**WHAT IS BEING ASKED:**
Scan the entries and copy each line where the word "Show" is present.

**INPUT DATA:**

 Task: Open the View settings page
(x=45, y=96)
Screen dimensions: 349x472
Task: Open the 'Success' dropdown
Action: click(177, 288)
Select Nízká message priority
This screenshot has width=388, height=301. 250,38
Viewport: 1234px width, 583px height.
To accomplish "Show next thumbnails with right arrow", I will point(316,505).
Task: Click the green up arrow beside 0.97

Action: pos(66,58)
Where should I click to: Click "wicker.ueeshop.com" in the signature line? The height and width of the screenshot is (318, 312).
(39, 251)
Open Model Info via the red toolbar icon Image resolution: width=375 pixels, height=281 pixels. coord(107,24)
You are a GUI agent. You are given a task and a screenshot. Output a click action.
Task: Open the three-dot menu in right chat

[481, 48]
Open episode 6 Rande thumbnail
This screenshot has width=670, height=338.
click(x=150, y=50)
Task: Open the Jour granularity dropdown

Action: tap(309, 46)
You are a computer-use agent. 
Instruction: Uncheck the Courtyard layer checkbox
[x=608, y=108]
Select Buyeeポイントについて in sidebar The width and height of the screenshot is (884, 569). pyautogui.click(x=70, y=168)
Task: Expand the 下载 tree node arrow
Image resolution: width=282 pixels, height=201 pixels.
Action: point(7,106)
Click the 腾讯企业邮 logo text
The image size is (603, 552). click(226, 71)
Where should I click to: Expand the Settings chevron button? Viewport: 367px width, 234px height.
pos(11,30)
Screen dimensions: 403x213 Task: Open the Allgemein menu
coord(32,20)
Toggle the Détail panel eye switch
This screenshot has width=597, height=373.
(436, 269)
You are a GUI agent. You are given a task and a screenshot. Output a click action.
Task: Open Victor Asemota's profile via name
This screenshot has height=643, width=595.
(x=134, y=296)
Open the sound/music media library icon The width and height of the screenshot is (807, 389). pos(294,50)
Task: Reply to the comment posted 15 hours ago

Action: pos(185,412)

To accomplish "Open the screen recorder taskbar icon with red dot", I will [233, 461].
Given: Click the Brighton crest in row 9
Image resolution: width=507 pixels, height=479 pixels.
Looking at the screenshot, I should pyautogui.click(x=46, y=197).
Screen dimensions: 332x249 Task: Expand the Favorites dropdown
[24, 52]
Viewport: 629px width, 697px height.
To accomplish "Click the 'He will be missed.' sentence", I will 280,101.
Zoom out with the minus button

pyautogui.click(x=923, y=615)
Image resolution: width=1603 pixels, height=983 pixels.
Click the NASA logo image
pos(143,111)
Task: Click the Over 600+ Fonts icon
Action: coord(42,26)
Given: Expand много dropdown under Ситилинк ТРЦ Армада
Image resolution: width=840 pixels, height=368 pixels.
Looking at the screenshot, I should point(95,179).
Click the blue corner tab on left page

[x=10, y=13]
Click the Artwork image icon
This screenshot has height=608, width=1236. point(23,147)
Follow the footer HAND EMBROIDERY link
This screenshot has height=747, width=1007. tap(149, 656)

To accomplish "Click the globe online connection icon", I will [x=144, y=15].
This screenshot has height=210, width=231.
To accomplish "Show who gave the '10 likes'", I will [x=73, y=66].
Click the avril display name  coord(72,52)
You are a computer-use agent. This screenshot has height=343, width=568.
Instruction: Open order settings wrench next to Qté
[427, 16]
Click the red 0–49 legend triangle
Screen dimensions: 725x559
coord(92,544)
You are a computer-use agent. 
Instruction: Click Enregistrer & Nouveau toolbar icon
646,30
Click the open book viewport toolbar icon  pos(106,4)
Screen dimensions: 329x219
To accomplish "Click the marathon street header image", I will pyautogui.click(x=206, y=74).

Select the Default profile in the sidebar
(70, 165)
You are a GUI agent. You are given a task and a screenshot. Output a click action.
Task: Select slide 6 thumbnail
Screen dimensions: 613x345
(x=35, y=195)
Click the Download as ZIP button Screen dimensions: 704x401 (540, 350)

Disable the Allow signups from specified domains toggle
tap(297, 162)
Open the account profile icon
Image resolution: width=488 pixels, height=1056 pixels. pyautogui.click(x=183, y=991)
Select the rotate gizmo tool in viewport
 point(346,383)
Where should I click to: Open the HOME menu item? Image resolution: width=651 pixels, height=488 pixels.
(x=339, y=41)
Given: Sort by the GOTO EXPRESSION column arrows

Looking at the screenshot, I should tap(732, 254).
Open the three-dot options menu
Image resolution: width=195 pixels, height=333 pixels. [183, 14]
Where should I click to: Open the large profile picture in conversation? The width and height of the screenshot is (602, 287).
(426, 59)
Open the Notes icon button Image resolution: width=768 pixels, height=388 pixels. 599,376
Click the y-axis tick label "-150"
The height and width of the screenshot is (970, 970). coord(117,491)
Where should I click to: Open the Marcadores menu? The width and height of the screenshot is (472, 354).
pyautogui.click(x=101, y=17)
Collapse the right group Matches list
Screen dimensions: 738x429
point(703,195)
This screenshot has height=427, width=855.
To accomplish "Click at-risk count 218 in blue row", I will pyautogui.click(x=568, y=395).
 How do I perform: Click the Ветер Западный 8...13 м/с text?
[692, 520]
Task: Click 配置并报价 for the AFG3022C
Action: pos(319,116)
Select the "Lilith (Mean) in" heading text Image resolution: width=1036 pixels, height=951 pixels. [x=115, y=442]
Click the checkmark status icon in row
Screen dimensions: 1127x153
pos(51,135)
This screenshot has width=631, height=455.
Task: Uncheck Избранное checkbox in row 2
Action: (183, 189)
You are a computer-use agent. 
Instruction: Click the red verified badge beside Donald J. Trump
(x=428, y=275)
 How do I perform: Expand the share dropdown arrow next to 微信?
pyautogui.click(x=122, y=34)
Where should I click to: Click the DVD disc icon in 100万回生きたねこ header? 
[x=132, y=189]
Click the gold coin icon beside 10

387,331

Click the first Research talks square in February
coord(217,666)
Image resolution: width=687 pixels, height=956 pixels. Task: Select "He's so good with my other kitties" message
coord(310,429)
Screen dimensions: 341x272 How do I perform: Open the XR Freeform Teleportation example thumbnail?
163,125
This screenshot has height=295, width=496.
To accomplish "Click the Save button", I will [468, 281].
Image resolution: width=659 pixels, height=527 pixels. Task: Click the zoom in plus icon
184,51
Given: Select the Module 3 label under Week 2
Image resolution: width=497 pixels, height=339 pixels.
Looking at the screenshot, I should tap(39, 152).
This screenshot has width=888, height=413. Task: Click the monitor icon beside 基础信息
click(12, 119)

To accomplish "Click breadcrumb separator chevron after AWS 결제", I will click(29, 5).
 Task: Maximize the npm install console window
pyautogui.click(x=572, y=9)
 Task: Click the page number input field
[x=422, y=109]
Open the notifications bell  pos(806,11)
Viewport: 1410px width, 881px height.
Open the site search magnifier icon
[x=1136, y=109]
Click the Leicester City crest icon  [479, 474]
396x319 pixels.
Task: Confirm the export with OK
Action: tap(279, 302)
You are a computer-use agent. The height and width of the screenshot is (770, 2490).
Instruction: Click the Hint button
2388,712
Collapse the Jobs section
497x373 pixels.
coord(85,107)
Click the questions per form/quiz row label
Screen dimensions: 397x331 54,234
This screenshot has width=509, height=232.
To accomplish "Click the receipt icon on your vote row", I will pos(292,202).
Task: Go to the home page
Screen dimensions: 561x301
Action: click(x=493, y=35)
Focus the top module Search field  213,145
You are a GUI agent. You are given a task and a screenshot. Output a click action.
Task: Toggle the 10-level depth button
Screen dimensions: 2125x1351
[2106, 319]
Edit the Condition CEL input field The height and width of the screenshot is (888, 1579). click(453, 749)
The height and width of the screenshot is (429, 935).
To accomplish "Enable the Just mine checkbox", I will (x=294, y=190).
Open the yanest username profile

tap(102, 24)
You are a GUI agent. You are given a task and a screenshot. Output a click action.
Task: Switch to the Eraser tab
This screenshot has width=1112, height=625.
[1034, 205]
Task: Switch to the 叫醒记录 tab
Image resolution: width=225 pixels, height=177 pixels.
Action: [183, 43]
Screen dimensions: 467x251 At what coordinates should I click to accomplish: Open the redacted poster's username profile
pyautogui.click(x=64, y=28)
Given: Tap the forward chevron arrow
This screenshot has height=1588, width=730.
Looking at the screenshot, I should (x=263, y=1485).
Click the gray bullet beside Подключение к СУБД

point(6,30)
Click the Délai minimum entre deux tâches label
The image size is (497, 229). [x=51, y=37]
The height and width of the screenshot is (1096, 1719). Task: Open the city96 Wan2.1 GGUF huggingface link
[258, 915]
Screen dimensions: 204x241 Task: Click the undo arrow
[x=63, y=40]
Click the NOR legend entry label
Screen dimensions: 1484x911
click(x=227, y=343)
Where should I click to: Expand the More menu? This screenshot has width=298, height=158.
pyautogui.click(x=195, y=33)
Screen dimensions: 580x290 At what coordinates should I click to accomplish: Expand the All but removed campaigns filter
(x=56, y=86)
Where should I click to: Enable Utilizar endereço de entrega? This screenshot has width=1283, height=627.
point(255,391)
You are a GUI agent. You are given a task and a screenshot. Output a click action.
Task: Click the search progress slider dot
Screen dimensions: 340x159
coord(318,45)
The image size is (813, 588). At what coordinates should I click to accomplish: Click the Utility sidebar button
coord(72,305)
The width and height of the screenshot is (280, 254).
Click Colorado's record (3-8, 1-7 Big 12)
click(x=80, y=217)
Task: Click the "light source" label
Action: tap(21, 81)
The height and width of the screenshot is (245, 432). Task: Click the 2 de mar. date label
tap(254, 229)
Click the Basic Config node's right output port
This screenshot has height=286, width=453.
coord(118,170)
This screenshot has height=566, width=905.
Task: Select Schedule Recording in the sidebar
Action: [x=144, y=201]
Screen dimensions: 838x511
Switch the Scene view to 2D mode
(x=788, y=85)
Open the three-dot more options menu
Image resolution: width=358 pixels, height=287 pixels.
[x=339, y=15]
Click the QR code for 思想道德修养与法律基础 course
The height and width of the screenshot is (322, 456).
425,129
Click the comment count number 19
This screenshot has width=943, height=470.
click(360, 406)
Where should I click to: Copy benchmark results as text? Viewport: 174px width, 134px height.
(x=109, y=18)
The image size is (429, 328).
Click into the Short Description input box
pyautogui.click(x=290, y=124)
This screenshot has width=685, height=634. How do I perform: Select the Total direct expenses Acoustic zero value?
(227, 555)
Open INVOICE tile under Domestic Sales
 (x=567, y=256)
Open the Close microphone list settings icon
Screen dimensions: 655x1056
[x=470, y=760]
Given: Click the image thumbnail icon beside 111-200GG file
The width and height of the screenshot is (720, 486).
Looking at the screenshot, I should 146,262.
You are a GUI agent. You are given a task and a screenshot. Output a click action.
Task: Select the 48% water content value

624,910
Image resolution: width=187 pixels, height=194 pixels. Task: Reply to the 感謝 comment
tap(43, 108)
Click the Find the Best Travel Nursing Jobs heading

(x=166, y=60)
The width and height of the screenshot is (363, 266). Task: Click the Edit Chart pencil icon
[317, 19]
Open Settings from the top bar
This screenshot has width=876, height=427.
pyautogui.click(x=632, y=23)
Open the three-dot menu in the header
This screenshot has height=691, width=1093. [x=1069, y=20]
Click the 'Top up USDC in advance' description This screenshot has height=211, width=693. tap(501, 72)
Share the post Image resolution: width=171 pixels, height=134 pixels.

**EXERCISE ANSWER:**
To accomplish "Show next thumbnails with right arrow", I will point(316,505).
To accomplish "Show who gave the '10 likes'", I will [x=73, y=66].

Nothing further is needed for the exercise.